Une deuxième révolution se produit quasi simultanément, avec «l’abolition de la barrière qui séparait le visiteur de l’animal. Dans les zoos modernes, les enclos sont conçus de manière à ce que le spectateur ait un maximum de possibilités d’observation dès qu’il arrive près de l’enclos et qu’il oublie presque que l’animal est en captivité. Il n’y a donc plus de barrière entre le visiteur et l’animal», poursuit Nathalie Rochat.
Les maisons à thème
Le stade d’après, dans l’évolution des zoos, c’est le remplacement des enclos par une maison à thème : là, ce n’est plus seulement un animal qui est présenté aux visiteurs, mais un thème. Plusieurs espèces animales et végétales se côtoient donc dans ces nouveaux enclos. Actuellement à Bâle, ces nouvelles déclinaisons du parc animalier sont au nombre de trois. Etosha présente la chaîne alimentaire avec des guépards et des criquets en vedette. A Gamgoas, on découvre les effets de l’intervention humaine dans un écosystème, notamment sur les crocodiles et les lions. Et la nouvelle attraction, Australis, thématise la reproduction en montrant les cas souvent très particuliers, entre autres ceux des marsupiaux.
Cette gestion moderne des zoos, qui privilégie la qualité à la quantité, a encore des effets directs sur le nombre d’animaux présentés. «Nous avons dû écarter certaines espèces, explique Olivier Pagan, le directeur du zoo de Bâle. Nous avons notamment renoncé aux tigres et aux ours polaires, qui étaient des attractions très populaires. Mais notre mission n’est pas de présenter une collection d’animaux. Cela, c’est le rôle d’un musée d’histoire naturelle. Nous, nous devons nous concentrer sur le comportement des animaux, sur la biologie. Nous devons proposer au visiteur de prendre le temps de s’arrêter et de chercher ce qui se passe, notamment au travers de grandes baies vitrées qui lui donnent l’impression d’être dans l’intimité des animaux.»
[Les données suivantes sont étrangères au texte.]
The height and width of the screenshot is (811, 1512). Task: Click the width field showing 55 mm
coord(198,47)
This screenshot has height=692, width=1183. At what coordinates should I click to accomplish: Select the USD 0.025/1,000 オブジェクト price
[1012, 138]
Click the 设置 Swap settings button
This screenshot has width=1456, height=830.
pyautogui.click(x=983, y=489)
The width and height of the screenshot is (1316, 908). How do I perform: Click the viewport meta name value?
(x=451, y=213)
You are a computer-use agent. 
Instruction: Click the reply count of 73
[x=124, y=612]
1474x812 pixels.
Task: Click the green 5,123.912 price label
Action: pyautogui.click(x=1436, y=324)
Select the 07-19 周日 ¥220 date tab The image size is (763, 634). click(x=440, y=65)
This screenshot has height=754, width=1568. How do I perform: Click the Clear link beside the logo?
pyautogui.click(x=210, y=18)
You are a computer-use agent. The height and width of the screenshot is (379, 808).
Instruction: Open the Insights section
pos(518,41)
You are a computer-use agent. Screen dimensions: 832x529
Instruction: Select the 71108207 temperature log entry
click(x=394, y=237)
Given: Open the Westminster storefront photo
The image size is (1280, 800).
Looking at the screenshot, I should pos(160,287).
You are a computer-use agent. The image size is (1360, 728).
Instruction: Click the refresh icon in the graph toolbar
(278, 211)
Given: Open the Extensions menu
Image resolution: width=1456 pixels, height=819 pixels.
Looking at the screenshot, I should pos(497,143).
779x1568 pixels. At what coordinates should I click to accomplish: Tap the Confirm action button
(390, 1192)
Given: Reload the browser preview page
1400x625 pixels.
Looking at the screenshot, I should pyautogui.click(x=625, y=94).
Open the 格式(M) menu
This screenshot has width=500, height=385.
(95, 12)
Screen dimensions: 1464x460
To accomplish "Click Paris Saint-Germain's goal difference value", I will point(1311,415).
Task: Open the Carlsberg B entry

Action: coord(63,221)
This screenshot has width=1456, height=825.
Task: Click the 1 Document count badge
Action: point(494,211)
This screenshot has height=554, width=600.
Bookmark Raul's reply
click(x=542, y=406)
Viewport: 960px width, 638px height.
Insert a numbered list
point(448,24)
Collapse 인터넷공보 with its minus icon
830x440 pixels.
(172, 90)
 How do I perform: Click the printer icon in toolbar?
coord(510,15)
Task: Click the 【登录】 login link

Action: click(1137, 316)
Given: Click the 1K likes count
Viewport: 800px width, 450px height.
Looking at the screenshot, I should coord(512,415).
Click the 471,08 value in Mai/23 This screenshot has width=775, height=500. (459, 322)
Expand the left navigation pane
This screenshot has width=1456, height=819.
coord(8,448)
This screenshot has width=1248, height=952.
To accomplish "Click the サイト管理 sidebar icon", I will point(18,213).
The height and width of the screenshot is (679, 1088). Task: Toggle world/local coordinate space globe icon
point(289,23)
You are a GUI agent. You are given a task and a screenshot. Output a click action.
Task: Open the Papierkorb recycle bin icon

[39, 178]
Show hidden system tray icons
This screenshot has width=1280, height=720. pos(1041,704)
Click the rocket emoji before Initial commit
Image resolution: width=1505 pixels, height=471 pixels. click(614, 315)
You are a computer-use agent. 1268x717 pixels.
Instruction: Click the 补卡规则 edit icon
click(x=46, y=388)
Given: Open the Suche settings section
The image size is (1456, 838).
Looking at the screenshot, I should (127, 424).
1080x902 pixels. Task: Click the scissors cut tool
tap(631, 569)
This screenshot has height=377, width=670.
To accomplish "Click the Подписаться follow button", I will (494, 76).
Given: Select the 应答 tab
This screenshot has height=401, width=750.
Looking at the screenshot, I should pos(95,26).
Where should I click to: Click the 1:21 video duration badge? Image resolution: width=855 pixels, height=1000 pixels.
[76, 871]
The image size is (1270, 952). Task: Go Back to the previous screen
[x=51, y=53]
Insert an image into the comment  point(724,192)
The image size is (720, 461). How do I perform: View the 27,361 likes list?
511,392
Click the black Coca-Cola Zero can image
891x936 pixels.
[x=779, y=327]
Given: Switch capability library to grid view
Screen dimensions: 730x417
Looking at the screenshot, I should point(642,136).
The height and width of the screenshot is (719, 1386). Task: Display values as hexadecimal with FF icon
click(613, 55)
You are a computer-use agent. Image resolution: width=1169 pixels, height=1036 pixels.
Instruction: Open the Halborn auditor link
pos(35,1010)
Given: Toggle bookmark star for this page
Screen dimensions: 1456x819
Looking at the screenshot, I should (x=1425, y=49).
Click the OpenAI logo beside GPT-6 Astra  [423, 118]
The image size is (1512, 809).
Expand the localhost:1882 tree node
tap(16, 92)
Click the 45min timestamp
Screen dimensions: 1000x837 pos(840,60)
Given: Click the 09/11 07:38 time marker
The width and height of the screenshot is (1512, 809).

Des criquets à la place des tigres
Ces nouvelles orientations donnent effectivement de bien meilleures garanties d’un point de vue écologique. Reste à savoir si les visiteurs suivent le mouvement. «Quand nous avons ouvert Etosha, où nous présentions des sauterelles à la place des tigres, nous avons effectivement eu un doute, reconnaît le directeur, mais il ne s’est pas concrétisé. Nos sondages ont montré que les criquets étaient l’attraction la plus populaire d’Etosha. Cela montre qu’un zoo ne doit pas forcément permettre à ses visiteurs d’aller le plus près possible de ce qu’il y a de plus rare ou de plus dangereux. Il peut aussi attirer les foules en montrant de la diversité biologique.»
Une conclusion qui ne fait que des heureux. «Tout le monde y trouve son compte, observe Nathalie Rochat : le visiteur qui a plus de choses à observer, les animaux entre eux, parce qu’ils bénéficient désormais d’interactions avec différentes espèces, comme ils les vivent dans leur milieu naturel, le zoo, les écologistes… Mais il a fallu un bon siècle de connaissances biologiques, d’expériences dans les parcs, de sensibilité humaine et d’éthologie pour aboutir à ce résultat intelligent.»